With a nervous jolt, the elevator stops at the 12th floor and lets us out into a Fritz Lang interior. The room is vast and dim, some 900 square feet with a distant ceiling at least two stories high. There are no windows, but light filters in through chinks in the metal clock faces. Wooden ladders worn smooth from use give access to permanent scaffolding that spans the inside of each face. In the center of the room rises a tall structure, half shed, half tower, that houses the clockworks. Still and moist, traffic din distant, the tower is a good place to contemplate time.
Modern-day tower clocks run on computerized works synchronized by fiber optics to the atomic clock in Greenwich, England, or the less glamorous version in Boulder, Colorado. But our downtown timepiece is an ancient thing, built by the I. T. Verdin company in Philadelphia about 100 years ago. It marks time in years as much as hours. When it rose into the air over the infant city in the late 1880s, it was the crown of the city's largest building. The clock's unerring reduction gears cast in gleaming metal symbolized the times as much as digits do ours, a strutting pride in the machine-tooled age. And what better use to put that power to than marking time: the foundation of business, the working man's circadian rhythm--the clock's hands pointed to tomorrow and dawn. Today it is archaic, though not an embarrassment, guarded by glass tower blocks at the humming center of the city.
The guts of the clock cover a small table in the exact center of the tower, a simple set of gears lathered with grease and powered by an electric motor churning away the hours. Four long driveshafts run from the gears to each of four clock faces, where a final set of gears connects the power to the hands. Each clock measures 24 feet in diameter, and originally the faces were made of glass and lit up from the inside. In 1949, when they appeared to be cracking, the city replaced them with porcelain-glazed sheet-metal panels and lit the hands and numbers with red neon. Legend has it that cops used to drink on the roof of the old parking garage across the street and try to shoot out the neon.
Time stopped up here a couple months ago when the city began tuck-pointing and cleaning the outside of the building. It's been 6:30 in the clock tower ever since. Greg Goeke, the operations manager at City Hall, decided it would be a good time to retool the clock's gears, which were wearing down. "When it got to about five minutes past the hour, it would slip about three minutes. And then when it got around to the half hour it sat there for about three minutes until it picked up the play." Repaired and reassembled, the clock is ready to start up, and Goeke hopes to turn it on October 15. In a gesture to the time she's marked below the tower, Alice Rainville, a quarter-century veteran of the Minneapolis City Council, will throw the switch (a photo-op setup, not the actual switch, which is treacherously placed high in the wooden shed underneath one of the clock's driveshafts), and the quiet revolution will begin again.

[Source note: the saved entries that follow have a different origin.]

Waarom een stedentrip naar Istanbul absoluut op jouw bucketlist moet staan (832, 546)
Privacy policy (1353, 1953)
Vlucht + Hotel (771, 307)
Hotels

If you go up one more floor above the works, on the 13th floor are the bells, which have provided downtown with its time while the clock shut down. It's a wind-blown platform with a bird's-eye view of the city. A dozen bells hang on a gibbet hacked with the initials of dead lovers and gawkers from the turn of the century. Radio dishes send waves to the squad cars wheeling through the streets below. Insect people weave along the sidewalk. Someone looks up at the clock instinctively. Invisible, I signal the time.